Usia kepala 2, dalam pergaulan sekitar maka yang sering dibahas adalah tentang pernikahan, entah itu bermotifkan bercanda ataupun serius. Sejenak ada perasaan lumrah, tapi, tak berarti topik itu seenaknya orang umbar sebagai bahan orbolan, seolah bumi yang luasnya berjuta-jut akm2 ini tidak ada topik lain yang dibahas. Sempat terbesit, kenapa ketika sesama anak muda yang ditanyakan adalah "kapan situ nikah?", wel... jarang dijumpai pertanyaannya "kapan situ naik haji?" "kapan situ lailatul qodr?"

Untuk dua pertanyaan terakhir, saya belum menemukan statistik yang memakarkan data kuantitatif usia rata-rata masyarakat Indonesia menunaikan ibadah haji serta usia rata-rata masyarakat di Indonesia meraih lailatul qodr. Berbeda dengan data tangiable yang menunjukkan bahwa masyarakat Indonesia rata-ratanya menikah pada usia 24 (ini sumbernya). Maka dua pertanyaan terakhir pada paragraf sebelumnya memang sulit dibuktikan penyabab kenapa jarang ditanyakan dalam percakapan anak muda usia 20-an, sedangkan pertanyaan "kapan nikah" bisa dilumrahkan. Konsekuensinya suka tidak suka, lapangkan hati ketika pertanyaan itu muncul di saat yang tidak tepat. Anda punya kesempatan untuk marah, tapi Anda jug apunya kewajiban untuk memahami teman anda (yang barangkali tidak punya topik lain untuk diobrolkan, mungkin dia sudah terlalu sibuk agendanya sehingga berharap Anda mengabarinya juah-jauh hari hari pernikahan anda agar dia bisa datang).

Pernikahan...
Ah, ternyata ada yang lebih njelimet dibandingkan setumpuk coding-an website Indonesia Kreatif. Berada di tengah obrolan tentang itu memang serasa seerti mengasah pisau, bermanfaat tapi salah-salah malah ada yang menusuk di hati. Alhasil semua rupa prasangka buruk berdatangan layaknya banjir bandang. Kenapa? Dalam kenyataannya tidak semua orang mempunyai pengalaman yang manis tentang segala hal bertajuk "pernikahan". Sangat mungkin ada momen terkait hal itu yang bisa membuat orang menjadi penampar berdarah dingin apabila diledek tentang topik ini.

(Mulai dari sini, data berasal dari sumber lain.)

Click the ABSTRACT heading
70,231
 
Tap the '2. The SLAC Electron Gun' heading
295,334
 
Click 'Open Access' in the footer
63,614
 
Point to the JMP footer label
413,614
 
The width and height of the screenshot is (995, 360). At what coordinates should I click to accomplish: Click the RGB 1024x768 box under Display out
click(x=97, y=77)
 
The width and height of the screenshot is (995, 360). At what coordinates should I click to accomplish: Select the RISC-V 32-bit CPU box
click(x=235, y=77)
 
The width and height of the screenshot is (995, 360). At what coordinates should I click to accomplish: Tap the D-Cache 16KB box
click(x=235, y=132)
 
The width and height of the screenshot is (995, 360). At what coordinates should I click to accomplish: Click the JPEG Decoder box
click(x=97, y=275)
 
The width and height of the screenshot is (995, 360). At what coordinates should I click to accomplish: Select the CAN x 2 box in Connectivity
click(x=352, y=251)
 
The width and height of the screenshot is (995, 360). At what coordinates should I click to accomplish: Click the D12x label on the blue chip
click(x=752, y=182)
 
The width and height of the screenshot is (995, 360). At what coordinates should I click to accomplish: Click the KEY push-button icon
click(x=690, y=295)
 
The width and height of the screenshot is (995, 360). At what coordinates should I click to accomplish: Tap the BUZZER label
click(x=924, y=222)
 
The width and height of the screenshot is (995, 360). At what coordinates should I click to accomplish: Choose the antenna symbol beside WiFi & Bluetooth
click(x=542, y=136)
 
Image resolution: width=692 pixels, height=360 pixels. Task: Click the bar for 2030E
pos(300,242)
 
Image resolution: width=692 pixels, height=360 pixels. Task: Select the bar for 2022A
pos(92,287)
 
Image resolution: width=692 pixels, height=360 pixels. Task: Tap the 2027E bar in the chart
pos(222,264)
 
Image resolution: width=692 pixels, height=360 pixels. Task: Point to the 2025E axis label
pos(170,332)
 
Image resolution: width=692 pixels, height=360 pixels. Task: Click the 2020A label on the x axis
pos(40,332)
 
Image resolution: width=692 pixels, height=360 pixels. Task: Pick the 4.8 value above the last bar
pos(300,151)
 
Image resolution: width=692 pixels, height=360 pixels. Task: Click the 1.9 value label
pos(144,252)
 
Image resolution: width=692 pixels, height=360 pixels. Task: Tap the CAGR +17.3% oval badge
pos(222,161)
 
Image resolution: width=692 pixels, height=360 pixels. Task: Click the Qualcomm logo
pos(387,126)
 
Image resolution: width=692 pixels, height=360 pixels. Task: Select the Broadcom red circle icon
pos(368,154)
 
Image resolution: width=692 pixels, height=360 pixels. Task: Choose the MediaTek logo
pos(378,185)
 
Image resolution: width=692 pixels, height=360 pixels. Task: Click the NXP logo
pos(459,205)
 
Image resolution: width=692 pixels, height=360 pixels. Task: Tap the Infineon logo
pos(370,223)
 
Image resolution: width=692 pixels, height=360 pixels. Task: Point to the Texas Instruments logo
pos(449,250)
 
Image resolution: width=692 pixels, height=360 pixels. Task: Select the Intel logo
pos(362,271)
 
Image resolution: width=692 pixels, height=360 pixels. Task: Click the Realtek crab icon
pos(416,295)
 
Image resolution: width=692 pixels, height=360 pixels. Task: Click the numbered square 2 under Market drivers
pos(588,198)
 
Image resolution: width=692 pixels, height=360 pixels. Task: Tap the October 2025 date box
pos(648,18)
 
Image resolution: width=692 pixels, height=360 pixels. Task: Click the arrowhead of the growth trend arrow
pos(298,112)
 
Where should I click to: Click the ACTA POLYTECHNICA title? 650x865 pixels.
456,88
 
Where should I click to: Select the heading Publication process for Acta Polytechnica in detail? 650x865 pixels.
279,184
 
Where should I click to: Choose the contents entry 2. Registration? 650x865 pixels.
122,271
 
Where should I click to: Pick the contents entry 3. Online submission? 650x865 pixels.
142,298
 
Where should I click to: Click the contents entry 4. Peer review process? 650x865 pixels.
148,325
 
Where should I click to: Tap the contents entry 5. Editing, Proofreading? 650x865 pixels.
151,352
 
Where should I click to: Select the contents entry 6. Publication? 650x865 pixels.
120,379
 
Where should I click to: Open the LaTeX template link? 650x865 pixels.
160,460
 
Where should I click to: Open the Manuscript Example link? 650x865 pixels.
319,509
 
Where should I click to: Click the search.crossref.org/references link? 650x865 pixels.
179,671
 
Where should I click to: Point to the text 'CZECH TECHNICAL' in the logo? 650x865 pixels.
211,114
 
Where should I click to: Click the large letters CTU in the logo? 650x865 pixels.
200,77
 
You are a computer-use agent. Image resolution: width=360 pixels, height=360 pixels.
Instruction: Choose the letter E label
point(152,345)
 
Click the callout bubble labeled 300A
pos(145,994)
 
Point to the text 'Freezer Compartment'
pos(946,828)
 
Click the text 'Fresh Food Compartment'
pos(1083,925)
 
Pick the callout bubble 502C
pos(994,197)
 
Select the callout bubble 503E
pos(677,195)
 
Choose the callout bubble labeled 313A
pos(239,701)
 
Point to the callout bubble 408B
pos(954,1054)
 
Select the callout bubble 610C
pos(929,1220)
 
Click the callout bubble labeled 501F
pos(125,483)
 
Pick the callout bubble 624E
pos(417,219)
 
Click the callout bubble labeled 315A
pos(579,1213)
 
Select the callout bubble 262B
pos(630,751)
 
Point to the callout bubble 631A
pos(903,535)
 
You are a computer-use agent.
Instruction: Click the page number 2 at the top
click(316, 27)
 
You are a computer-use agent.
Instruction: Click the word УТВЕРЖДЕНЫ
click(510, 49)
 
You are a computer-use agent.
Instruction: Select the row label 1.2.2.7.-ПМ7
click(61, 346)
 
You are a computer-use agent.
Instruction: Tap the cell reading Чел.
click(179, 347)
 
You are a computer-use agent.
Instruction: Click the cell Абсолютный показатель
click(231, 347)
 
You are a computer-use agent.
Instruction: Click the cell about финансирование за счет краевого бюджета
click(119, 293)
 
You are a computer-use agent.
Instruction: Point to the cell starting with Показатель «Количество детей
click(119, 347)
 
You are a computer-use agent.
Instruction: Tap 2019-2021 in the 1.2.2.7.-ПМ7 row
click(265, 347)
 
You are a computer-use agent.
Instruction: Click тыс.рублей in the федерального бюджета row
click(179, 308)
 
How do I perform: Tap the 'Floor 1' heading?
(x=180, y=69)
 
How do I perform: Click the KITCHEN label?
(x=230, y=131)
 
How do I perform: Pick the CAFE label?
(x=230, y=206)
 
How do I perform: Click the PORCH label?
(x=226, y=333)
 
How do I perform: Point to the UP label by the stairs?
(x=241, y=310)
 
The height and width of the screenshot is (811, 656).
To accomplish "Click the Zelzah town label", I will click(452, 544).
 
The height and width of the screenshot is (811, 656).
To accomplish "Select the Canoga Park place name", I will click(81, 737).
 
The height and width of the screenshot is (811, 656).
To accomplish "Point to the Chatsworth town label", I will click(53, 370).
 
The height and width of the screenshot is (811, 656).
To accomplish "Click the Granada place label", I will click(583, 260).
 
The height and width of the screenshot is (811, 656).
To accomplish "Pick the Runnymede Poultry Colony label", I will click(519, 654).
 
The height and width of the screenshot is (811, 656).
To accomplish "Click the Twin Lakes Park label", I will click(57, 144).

Saya sendiri dengan tipikal introvert mempunyai cara tersendiri menyikapi topik tersebut. Selama pembahasan berujung pada kebermanfaatan dan saya berkesempatan membantu kawan saya yang menjadi lawan bicara (at least menjadi pendengar yang baik) maka it's fine. Tapi segera berinisiatiflah alihkan channel diskusi jika menanyakan tentang rencana saya terkait topik itu.

Sebab  detail apa, tidak akan pernah saya sampaikan di sini, intinya saya dalam kondisi larut dalam keminderan yang biasa dan terjebak dalam anggapan ketidaklayakan pada diri saya. Semua orang agaknya hobi mencibir opini saya, meremehkannya, dan memvonis saya tidak kapabel untuk berada di jalur itu. Entah standar mereka yang terlalu tinggi atau memang kapabilitas saya yang ecek-ecek bin abal-abal. Beberapa kejadian sekitar pun mengindikasikan aura negatif, satu per satu teman saya yang mempunyai rencana matang terkait hal itu malahan tumbang dengan berbagai alasan. Mengutip frase milik Hajime Saito "know that normal if you lost", maka memang normal bagi seorang manusia, terlebih laki-laki terpecundangi harga dirinya apabila mengalami kegagalan terkait topik itu, tapi siapa yang tidak merasa ikut sakit hati ketika teman sendiri yang dipecundangi? Terlalu banyak kasus negatif naas yang berserakan di sekitar saya terus terang mempengaruhi mental saya dalam berpikir jenih terkait topik itu. Rasa-rasanya sangat riskan untuk mengambil sikap. Pernah optimisme menjadi selimut untuk menatap segala macam tantangan. Tapi entah kenapa perlahan namun pasti pesimismelah yang berkuasa di benak. Segala ucapan yang mengucilkan optimisme pada diri ini, sungguh menyebalkan, membodohkan, dan menggilas saujanaku, tanapa mereka sadari orang yang mereka robohkan benar-benar kesulitan untuk bangkit dan tangan merekapun dikepalkan ke langit tanpa gembira, bukan dijulurkan untuk membantu.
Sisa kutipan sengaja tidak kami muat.